Starting at the line below that contains "Click the in column header" and ending at the line that contains "the Rotation Axis", retype each line exactly as it stands, but omit the pictures.
Provided entries START
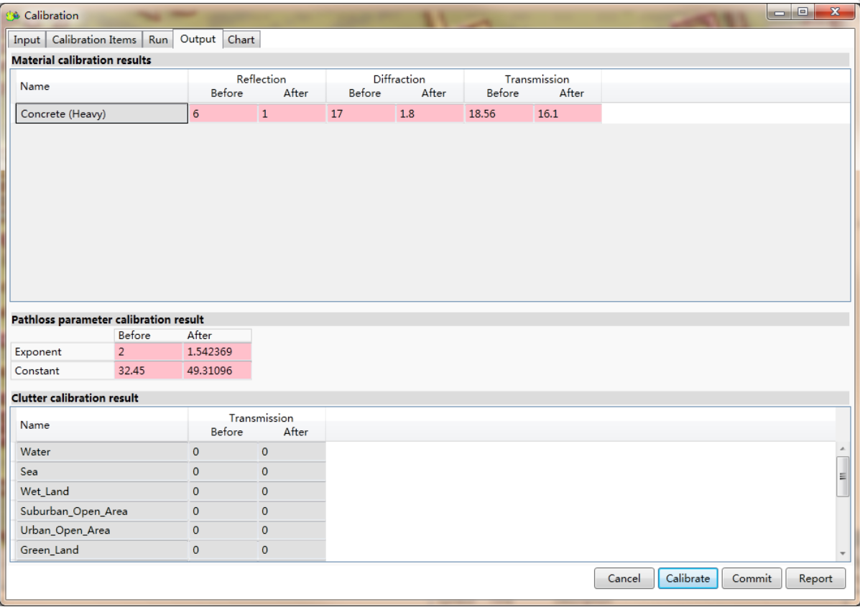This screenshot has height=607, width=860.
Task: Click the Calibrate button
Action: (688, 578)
Provided entries END
Provided entries START
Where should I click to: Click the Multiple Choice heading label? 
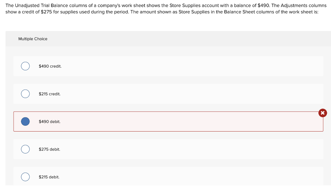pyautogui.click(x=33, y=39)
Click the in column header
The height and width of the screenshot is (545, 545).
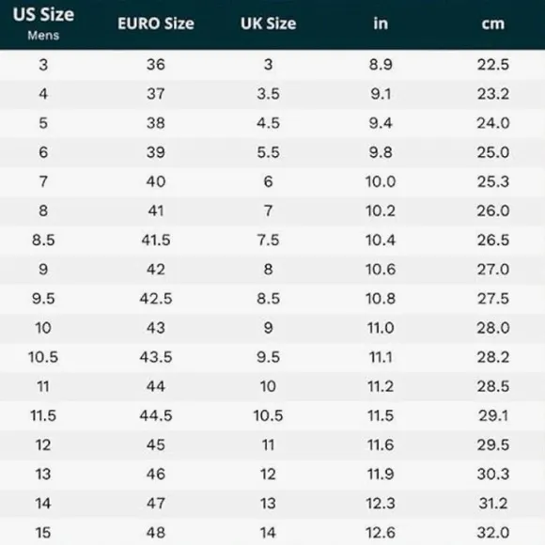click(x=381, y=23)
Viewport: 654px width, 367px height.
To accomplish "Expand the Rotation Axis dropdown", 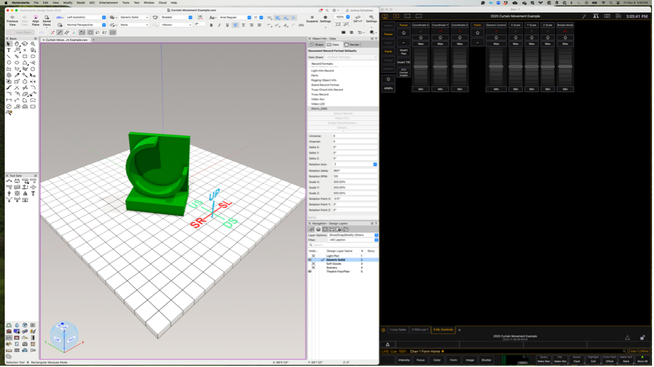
Provided entries END
Your response:
Click the in column header
The height and width of the screenshot is (545, 545).
click(x=381, y=23)
Viewport: 654px width, 367px height.
To accomplish "Expand the Rotation Axis dropdown", 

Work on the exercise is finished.